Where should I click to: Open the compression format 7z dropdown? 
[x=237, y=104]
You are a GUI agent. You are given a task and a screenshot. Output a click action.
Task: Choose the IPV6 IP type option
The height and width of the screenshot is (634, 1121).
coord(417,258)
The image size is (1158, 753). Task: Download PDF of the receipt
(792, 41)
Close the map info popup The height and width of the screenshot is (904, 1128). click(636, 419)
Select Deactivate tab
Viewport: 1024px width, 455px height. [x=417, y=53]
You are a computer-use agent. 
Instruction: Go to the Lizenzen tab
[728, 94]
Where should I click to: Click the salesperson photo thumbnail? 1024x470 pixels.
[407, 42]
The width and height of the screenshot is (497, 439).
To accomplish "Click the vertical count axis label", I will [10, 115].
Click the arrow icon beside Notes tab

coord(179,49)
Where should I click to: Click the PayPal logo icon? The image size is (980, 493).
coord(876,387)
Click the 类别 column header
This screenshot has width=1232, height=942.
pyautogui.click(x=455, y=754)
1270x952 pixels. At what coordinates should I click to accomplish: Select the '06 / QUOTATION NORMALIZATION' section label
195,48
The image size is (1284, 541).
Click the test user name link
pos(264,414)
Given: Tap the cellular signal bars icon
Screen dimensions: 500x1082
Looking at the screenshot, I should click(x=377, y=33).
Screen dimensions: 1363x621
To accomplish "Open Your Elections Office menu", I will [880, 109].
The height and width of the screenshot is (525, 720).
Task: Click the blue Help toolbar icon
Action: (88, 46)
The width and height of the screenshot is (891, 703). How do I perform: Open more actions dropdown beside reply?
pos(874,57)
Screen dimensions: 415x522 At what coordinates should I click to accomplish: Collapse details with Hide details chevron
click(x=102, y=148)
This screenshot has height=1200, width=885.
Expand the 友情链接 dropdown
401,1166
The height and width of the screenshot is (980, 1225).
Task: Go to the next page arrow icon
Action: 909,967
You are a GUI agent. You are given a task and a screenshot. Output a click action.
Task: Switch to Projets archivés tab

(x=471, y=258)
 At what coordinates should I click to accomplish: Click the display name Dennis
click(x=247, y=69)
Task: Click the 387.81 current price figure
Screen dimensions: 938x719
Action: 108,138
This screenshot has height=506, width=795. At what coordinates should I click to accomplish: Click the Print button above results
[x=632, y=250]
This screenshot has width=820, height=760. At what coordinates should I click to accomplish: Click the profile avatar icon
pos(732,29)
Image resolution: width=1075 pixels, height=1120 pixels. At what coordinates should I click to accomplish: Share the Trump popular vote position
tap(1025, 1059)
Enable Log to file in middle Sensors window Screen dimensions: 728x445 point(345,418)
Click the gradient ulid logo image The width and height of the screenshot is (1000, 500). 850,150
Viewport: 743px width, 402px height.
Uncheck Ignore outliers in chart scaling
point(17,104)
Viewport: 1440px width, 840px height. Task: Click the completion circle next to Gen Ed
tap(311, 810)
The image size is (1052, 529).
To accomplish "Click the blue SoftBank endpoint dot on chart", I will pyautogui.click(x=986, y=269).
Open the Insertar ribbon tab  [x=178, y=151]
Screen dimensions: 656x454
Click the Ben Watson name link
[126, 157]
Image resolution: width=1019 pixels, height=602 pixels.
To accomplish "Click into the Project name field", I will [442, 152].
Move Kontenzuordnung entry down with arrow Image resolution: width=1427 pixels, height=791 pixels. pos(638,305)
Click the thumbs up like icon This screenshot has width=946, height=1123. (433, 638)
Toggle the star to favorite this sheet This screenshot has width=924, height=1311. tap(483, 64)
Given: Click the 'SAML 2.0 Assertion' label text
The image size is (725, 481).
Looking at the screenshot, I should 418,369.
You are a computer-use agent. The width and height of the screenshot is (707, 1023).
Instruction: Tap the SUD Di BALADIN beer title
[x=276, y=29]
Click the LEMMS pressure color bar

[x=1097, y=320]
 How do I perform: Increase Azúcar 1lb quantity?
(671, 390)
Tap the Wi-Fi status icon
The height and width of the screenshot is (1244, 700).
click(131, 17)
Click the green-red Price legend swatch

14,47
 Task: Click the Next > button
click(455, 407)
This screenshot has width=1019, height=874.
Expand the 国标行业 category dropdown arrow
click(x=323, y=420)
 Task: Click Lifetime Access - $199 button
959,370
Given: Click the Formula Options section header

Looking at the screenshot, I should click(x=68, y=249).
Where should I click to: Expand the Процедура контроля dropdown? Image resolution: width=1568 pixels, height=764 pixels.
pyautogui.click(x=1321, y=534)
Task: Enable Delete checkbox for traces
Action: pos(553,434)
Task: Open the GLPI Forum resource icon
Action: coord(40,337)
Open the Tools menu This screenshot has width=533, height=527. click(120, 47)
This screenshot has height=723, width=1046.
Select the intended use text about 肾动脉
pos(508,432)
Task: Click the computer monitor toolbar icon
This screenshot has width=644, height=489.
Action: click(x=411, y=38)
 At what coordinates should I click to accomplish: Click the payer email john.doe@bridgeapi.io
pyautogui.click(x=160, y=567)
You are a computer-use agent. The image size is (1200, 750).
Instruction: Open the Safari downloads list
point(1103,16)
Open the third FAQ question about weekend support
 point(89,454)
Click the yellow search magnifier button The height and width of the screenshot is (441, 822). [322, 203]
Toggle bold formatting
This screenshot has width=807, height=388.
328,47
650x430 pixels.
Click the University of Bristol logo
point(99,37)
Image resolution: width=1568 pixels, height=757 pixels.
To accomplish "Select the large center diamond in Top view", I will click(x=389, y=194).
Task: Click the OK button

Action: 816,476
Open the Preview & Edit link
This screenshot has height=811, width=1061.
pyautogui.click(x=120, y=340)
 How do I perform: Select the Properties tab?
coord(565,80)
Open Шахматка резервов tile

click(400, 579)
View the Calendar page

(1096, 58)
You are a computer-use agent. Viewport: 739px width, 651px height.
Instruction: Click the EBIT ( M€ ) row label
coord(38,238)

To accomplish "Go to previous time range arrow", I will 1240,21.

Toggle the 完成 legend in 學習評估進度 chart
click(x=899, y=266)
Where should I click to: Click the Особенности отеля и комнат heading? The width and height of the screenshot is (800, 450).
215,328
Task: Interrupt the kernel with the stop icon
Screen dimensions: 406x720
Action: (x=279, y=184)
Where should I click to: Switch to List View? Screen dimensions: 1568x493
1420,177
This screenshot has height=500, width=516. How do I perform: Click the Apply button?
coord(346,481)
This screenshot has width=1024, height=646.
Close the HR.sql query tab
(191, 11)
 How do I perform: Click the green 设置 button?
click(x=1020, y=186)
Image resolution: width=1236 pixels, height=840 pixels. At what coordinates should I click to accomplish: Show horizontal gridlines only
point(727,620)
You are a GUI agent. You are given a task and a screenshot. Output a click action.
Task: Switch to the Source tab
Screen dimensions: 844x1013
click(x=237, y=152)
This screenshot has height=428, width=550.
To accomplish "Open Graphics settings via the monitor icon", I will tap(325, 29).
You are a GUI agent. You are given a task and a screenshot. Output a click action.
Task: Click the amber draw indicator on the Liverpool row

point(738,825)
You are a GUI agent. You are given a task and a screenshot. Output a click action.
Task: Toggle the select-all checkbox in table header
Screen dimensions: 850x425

* Assignment
Looking at the data above, write out exactly the lines that start at the one containing "Open the Insertar" and end at the one containing "Toggle bold formatting"; include both and nothing beyond.

* Answer below
Open the Insertar ribbon tab  [x=178, y=151]
Screen dimensions: 656x454
Click the Ben Watson name link
[126, 157]
Image resolution: width=1019 pixels, height=602 pixels.
To accomplish "Click into the Project name field", I will [442, 152].
Move Kontenzuordnung entry down with arrow Image resolution: width=1427 pixels, height=791 pixels. pos(638,305)
Click the thumbs up like icon This screenshot has width=946, height=1123. (433, 638)
Toggle the star to favorite this sheet This screenshot has width=924, height=1311. tap(483, 64)
Given: Click the 'SAML 2.0 Assertion' label text
The image size is (725, 481).
Looking at the screenshot, I should 418,369.
You are a computer-use agent. The width and height of the screenshot is (707, 1023).
Instruction: Tap the SUD Di BALADIN beer title
[x=276, y=29]
Click the LEMMS pressure color bar

[x=1097, y=320]
 How do I perform: Increase Azúcar 1lb quantity?
(671, 390)
Tap the Wi-Fi status icon
The height and width of the screenshot is (1244, 700).
click(131, 17)
Click the green-red Price legend swatch

14,47
 Task: Click the Next > button
click(455, 407)
This screenshot has width=1019, height=874.
Expand the 国标行业 category dropdown arrow
click(x=323, y=420)
 Task: Click Lifetime Access - $199 button
959,370
Given: Click the Formula Options section header

Looking at the screenshot, I should click(x=68, y=249).
Where should I click to: Expand the Процедура контроля dropdown? Image resolution: width=1568 pixels, height=764 pixels.
pyautogui.click(x=1321, y=534)
Task: Enable Delete checkbox for traces
Action: pos(553,434)
Task: Open the GLPI Forum resource icon
Action: coord(40,337)
Open the Tools menu This screenshot has width=533, height=527. click(120, 47)
This screenshot has height=723, width=1046.
Select the intended use text about 肾动脉
pos(508,432)
Task: Click the computer monitor toolbar icon
This screenshot has width=644, height=489.
Action: click(x=411, y=38)
 At what coordinates should I click to accomplish: Click the payer email john.doe@bridgeapi.io
pyautogui.click(x=160, y=567)
You are a computer-use agent. The image size is (1200, 750).
Instruction: Open the Safari downloads list
point(1103,16)
Open the third FAQ question about weekend support
 point(89,454)
Click the yellow search magnifier button The height and width of the screenshot is (441, 822). [322, 203]
Toggle bold formatting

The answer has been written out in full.